All of this is the stuff of immortals—a timelessness that makes the show forever watchable and, therefore, ever reliable. Here, another factor is the program’s content.
There are over thirty thirteen-episode seasons of The Joy of Painting but, ironic considering the incredible 403 shows Ross filmed, dearth of variety is among its deepest virtues. If you’ve seen Bob paint one mountain range and foreground grove of trees, mistily reflected in a serene lake, you’ve seen them all. This monotony is an asset: a predictable, reassuring pastoral paradise in our increasingly chaotic, artificially manufactured lives. While we slog through rush-hour traffic only to chain ourselves to desks, there is a calming presence painting a static bucolic scene.
As the backdrop to, for example, a workday, Ross is dependably mellowing without demanding full attention or—when the day’s responsibilities inevitably claim stretches of total concentration—any attention at all. We are free to pop in and out of absorption while a patient painter shares doses of on-demand peace. When our focus shifts elsewhere, Ross returns to the background with the assurance that we’re not missing anything crucial.
Second, there’s the matter of the show’s public history.
The Joy of Painting’s no-frills, uncontroversial simplicity is a product of pure public television. Ross is the antithesis of the glitz, glamour, and faux reality most (officially) non-scripted “reality” television has become; what’s more, looking back through television history, it is hard to imagine a for-profit network seeing Ross as a viable revenue generator, let alone sticking with him through hundreds of episodes.
And had that happened—in the exceedingly unlikely event that The Joy of Painting achieved decade-long commercial success—the result would have been wholly self-defeating. The show’s magic would be far less mesmerizing were it interrupted by advertisements two or three times an episode. It has a groove, a rhythm not easily resumed once disrupted. It just wouldn’t work.
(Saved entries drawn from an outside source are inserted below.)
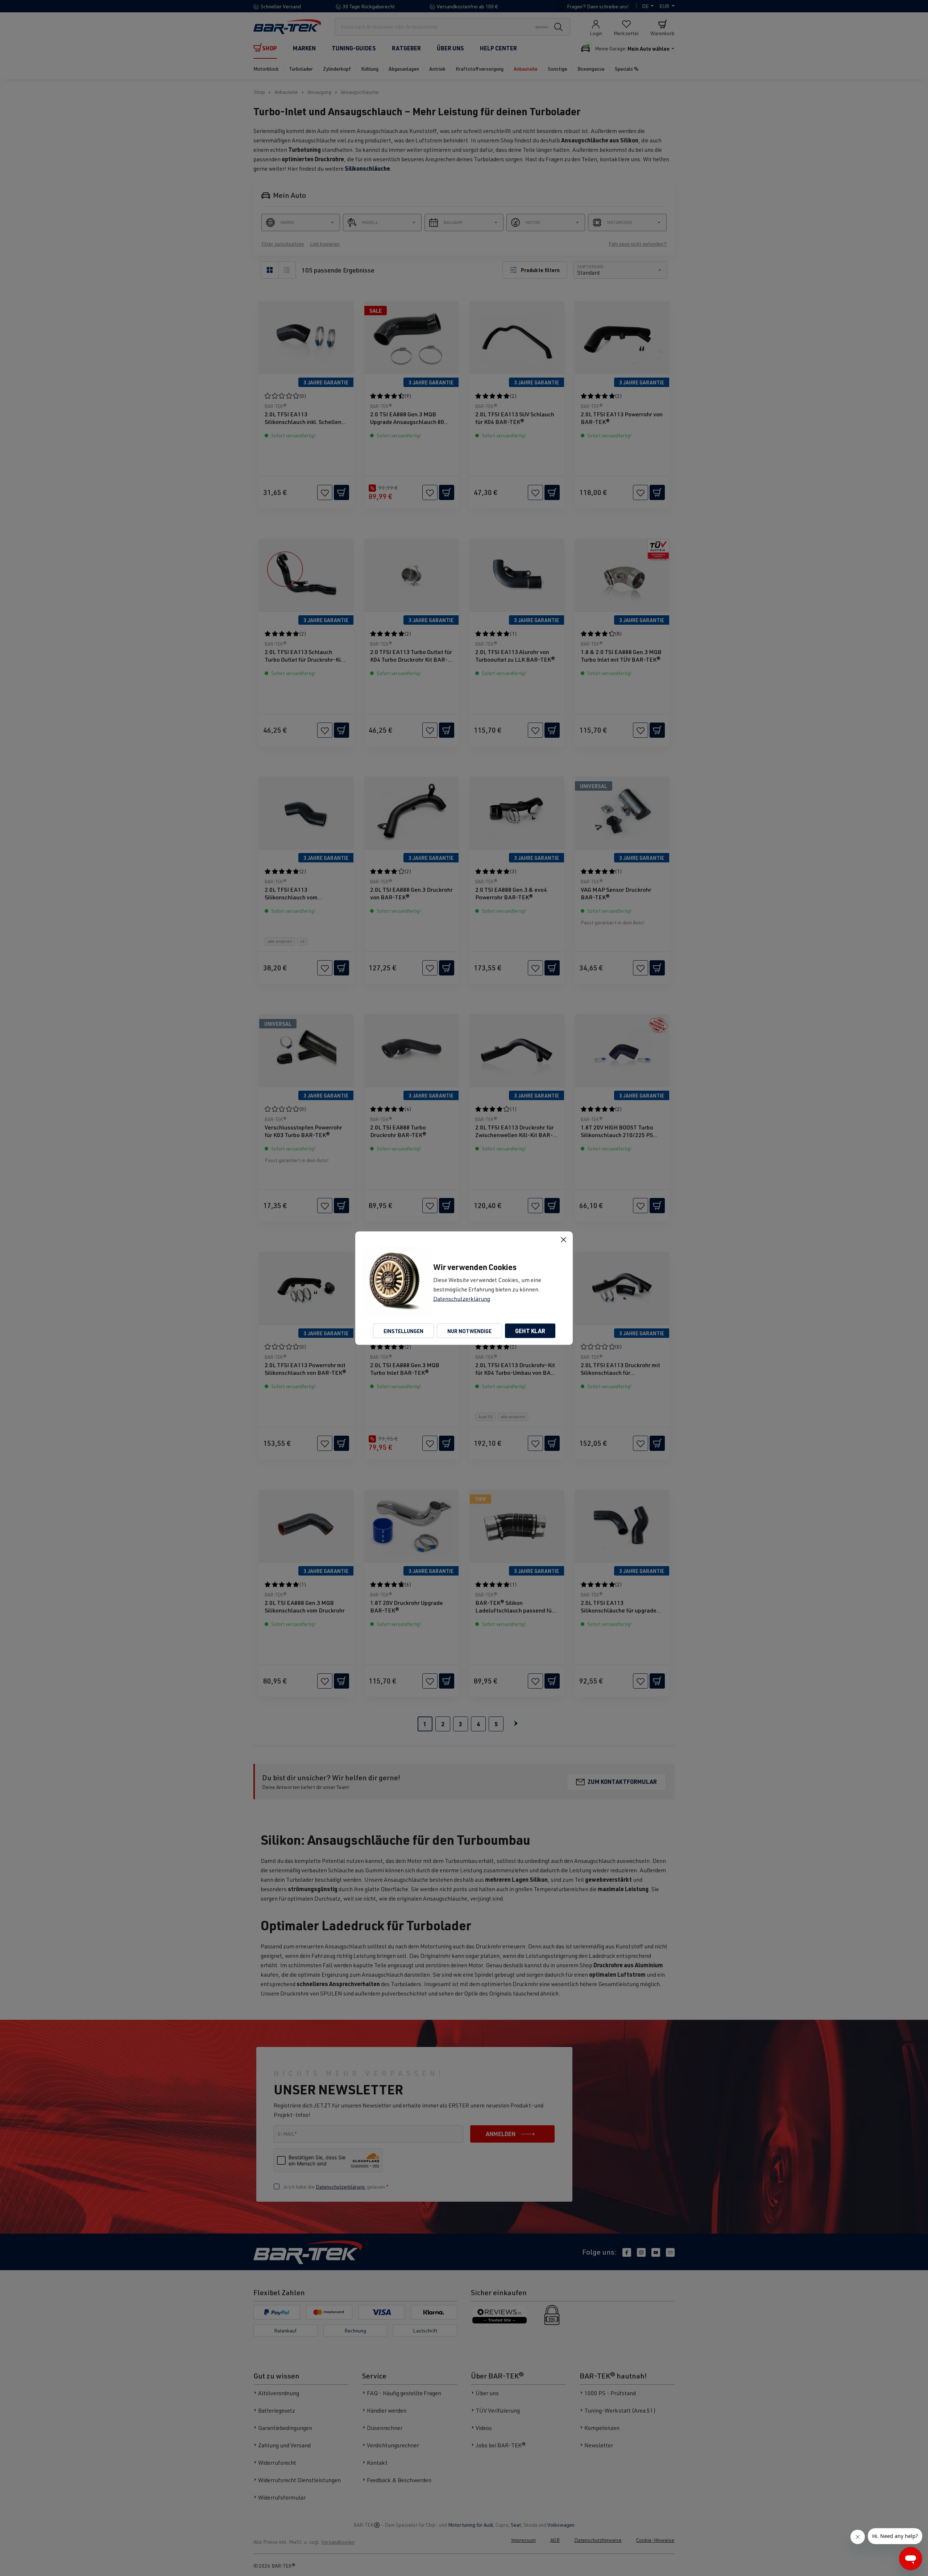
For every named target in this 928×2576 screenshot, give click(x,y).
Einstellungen (403, 1330)
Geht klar (530, 1330)
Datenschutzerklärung (461, 1298)
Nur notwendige (469, 1330)
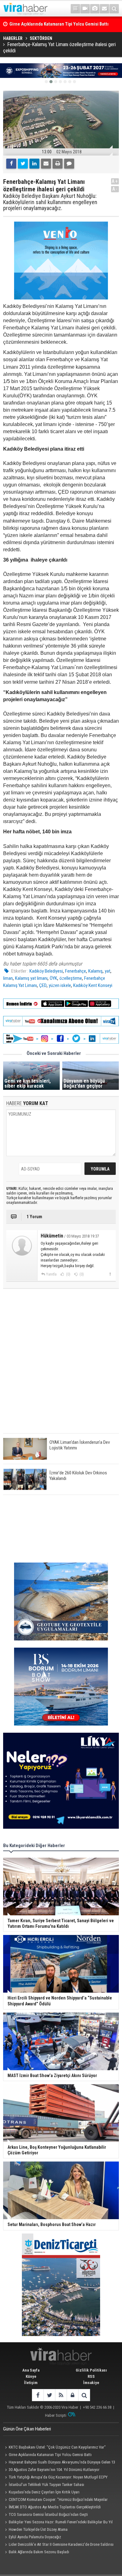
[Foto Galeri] (94, 8)
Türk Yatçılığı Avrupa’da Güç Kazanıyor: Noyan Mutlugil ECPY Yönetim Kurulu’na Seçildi (55, 2478)
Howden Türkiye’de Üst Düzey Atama (38, 2529)
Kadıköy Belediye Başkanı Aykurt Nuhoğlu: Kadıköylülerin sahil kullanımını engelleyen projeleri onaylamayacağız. (50, 202)
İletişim (31, 2382)
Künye (31, 2376)
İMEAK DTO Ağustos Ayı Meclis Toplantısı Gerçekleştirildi (55, 2507)
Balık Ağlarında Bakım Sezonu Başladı (39, 2552)
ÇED (43, 985)
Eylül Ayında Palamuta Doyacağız (35, 2537)
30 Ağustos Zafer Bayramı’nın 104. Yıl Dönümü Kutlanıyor (54, 2469)
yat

In this fashion, The Joy of Painting exemplifies the sort of enriching programming unlikely to exist were economics the driving factor. Ross is a work of art that just happened to make works of art. Had monetization been a necessity, we’d never have heard of him.
Given recent threats to privatize public television—a notion both oxymoronic and just plain moronic—Ross’s legacy serves as a warning. Indeed, the show’s public television roots provide another point of transcendence: the quality of being uncorrupted by commercialism. Simply put, The Joy of Painting is priceless.
But though such definable attributes explain much of Ross’s ongoing appeal, they don’t connect all the dots or, more suitably, paint the full picture. There are intangibles at play, some combination of grace, humility, and complete lack of pretentiousness that total something greater than the sum of its parts. Bob Ross isn’t just someone you’d want to have a beer with; you’d want him in your family. He would instantly become anyone’s favorite uncle.
We’ll never fully know how he achieved so lofty a legend. Ross was reclusive in life, and died too young—at fifty-two, of lymphoma, shortly after his final episodes were filmed. Firsthand elaboration is forever unavailable, a closed door that only adds to The Joy of Painting’s undying mystique. Ross, like his snow-capped mountains, is forever frozen in time, to be enjoyed in perpetuity.